Only the lines from the one holding "Open the Vehicles shortcut icon" through the end of the records below are to be reproduced exactly, and pictures are to be omitted.
*** Data in this exercise Section Begins ***
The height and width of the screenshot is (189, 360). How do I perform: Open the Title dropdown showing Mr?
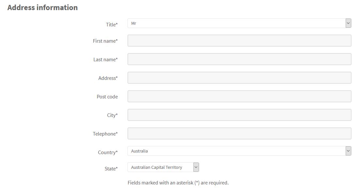tap(239, 23)
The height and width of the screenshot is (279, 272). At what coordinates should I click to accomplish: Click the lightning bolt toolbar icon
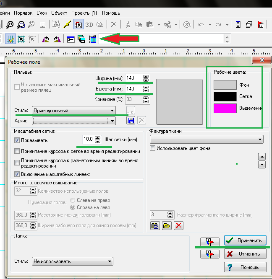pyautogui.click(x=67, y=24)
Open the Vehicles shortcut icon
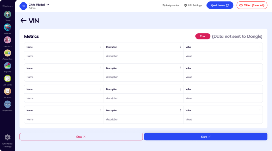Screen dimensions: 272x151 (x=7, y=27)
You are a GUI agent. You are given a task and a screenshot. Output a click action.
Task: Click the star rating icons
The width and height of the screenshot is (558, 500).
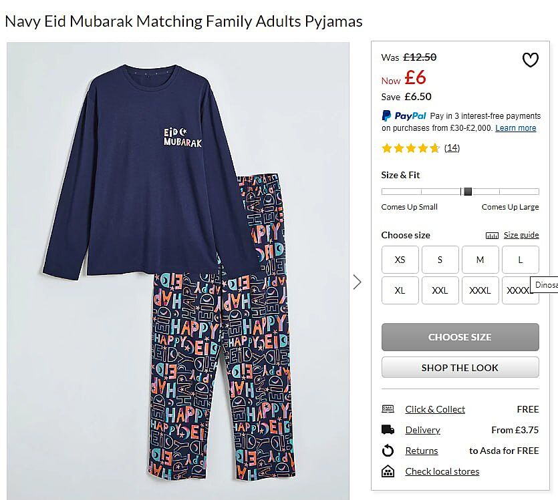tap(410, 148)
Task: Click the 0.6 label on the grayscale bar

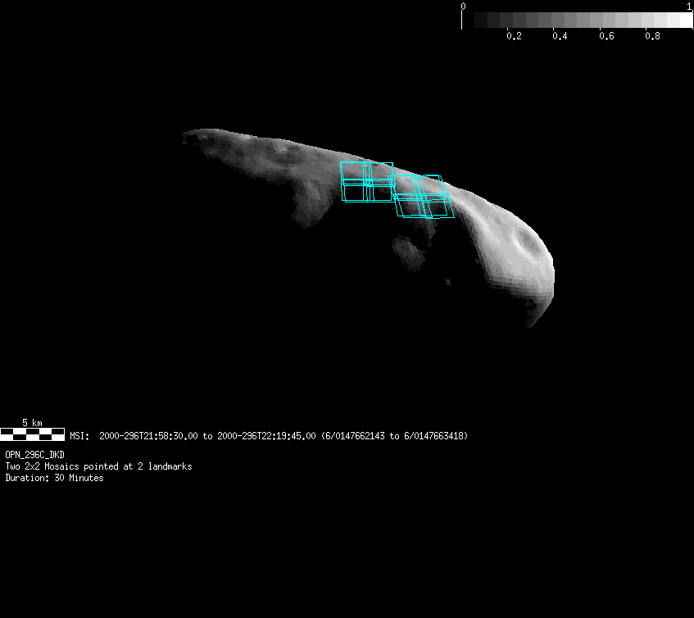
*** Data in this exercise Section Ends ***
*Response area:*
Open the Vehicles shortcut icon
Screen dimensions: 272x151 (x=7, y=27)
You are a GUI agent. You are given a task and a screenshot. Output a click action.
Task: Click the star rating icons
The width and height of the screenshot is (558, 500).
tap(410, 148)
Task: Click the 0.6 label on the grayscale bar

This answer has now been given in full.